Deuxième partie : le show room produits et leurs mises en valeur par une mise en situation plus que soigné. Tout est d’un raffinement étudié, qui valorise totalement tous ces produits. une simple serviette de table ou un linge de maison est aussi bien packagé qu’un sac à main ou un blazer. La déco est parfaitement orchestrée et le design omni-présent est homogène et remarquable. Mon oeil de professionnel a été totalement conquis.

“Tout ce que Ingela Berntsson conçoit respire la qualité et le soin, qu’il s’agisse d’une petite nappe ou d’une grande nappe. Rien n’est créé par hasard et aucun détail n’est ignoré. Elle tisse un petit échantillon sur son métier à main dans son atelier qu’elle lave, déforme, plisse, salit puis lave à nouveau pour s’assurer que le résultat est ce qu’elle voulait.”

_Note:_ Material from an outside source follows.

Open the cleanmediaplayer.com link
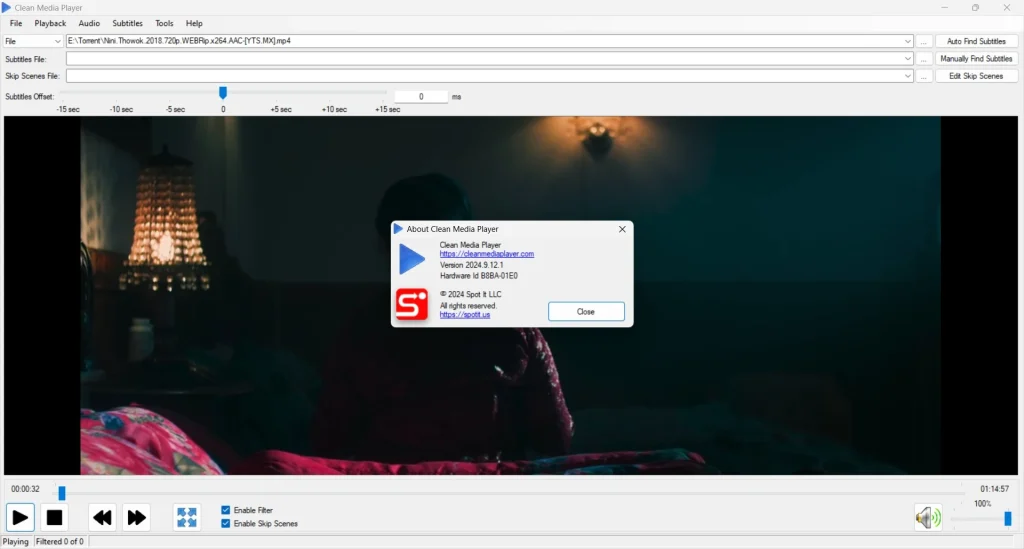Image resolution: width=1024 pixels, height=549 pixels. (487, 254)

La dernière partie dans la fabrique elle-même est un magasin et un entrepôt second choix.
Nous nous sommes pris à chiner, à fouiller… et les achats furent compulsifs ! en articles ou bien en vrac, en lots de tissus magnifiques.

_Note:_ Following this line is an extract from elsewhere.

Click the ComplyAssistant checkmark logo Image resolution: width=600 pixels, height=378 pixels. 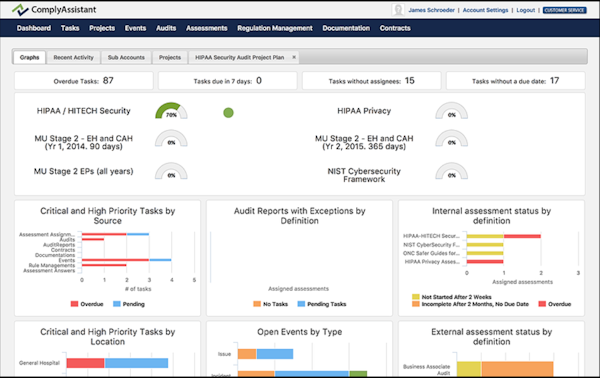[x=20, y=10]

Il est venu le temps de terminer notre visite en laissant derrière nous la fabrique et de rejoindre Trolldalen où se trouve ce hameau perdu, accolé au ruisseau et à un plan d’eau. Là, nous replongeons dans le passé avec l’utilisation totale et optimale de l’énergie hydraulique et la visite de ces ateliers et vieilles maisons qui abritent les témoignages des us et coutumes d’autrefois. Pour terminer cette visite sous une grosse chaleur, une collation et une bonne glace sont les bienvenues !

BELLE HISTOIRE DE REPRISE
QUI MÉRITE QU’ON S’Y ARRÊTE

“ Nous nous rappelons quotidiennement à quel point c’est un honneur et un défi passionnant de perpétuer la tradition suédoise du lin en gérant Växbo Lin. Le rêve de devenir propriétaire a commencé lorsque j’ai (Hanna) travaillé comme guide d’été en 1993. J’ai montré aux visiteurs et décrit tout le processus de fabrication du linge, devenant tellement fasciné qu’une si petite usine nichée dans les bois pouvait produire des produits aussi fins. J’ai dit à Jacob: «Si jamais ils vendent cette usine, nous allons l’acheter!» Nous étions 16 ans à l’époque, et qui aurait pensé que nous achèterions réellement cet endroit 13 ans plus tard? En 2005, nous avons célébré notre anniversaire de mariage à Dalarna et au restaurant, nous sommes tombés sur Rolf, le propriétaire de Växbo Lin. Je me suis approché de lui, lui ai dit que j’avais travaillé pour lui comme guide et lui ai demandé s’il se souvenait de moi. Il ne l’a pas fait, mais il nous a invités à nous asseoir avec lui pour prendre un café. Après un petit entretien, j’ai dit: «Si jamais vous pensez vendre l’usine, appelez-moi. J’aimerais l’acheter. » Rolf, qui était plutôt majestueux et semblait presque offensé, a répondu que vous ne devriez pas penser que gérer une usine était un jeu d’enfant. Mais j’ai répondu: -Non, je le sais depuis que j’ai des copies de vos rapports financiers des trois dernières années. Sa réponse a été: -Avez-vous espionné sur moi, ma fille?, Mais ensuite m’a regardé à nouveau et a dit: «C’est drôle que vous parliez de ça, parce qu’en chemin, j’ai dit à ma femme qu’à 64 ans, il est peut-être temps de trouvez quelqu’un d’autre pour faire vivre Växbo Lin à l’avenir. » Nous pensions tous les deux que c’était censé être, alors nous avons rassemblé nos affaires et avons quitté Stockholm pour emménager dans notre petite maison à Hälsingland. Un 1er mars 2006 froid et neigeux, nous nous sommes retrouvés propriétaires de Växbo Lin, le meilleur achat impulsif que nous ayons jamais fait ! Notre spécialité est le pur lin, et nous sommes l’une des rares usines au monde à pouvoir présenter une chaîne de production de lin aussi cohérente.”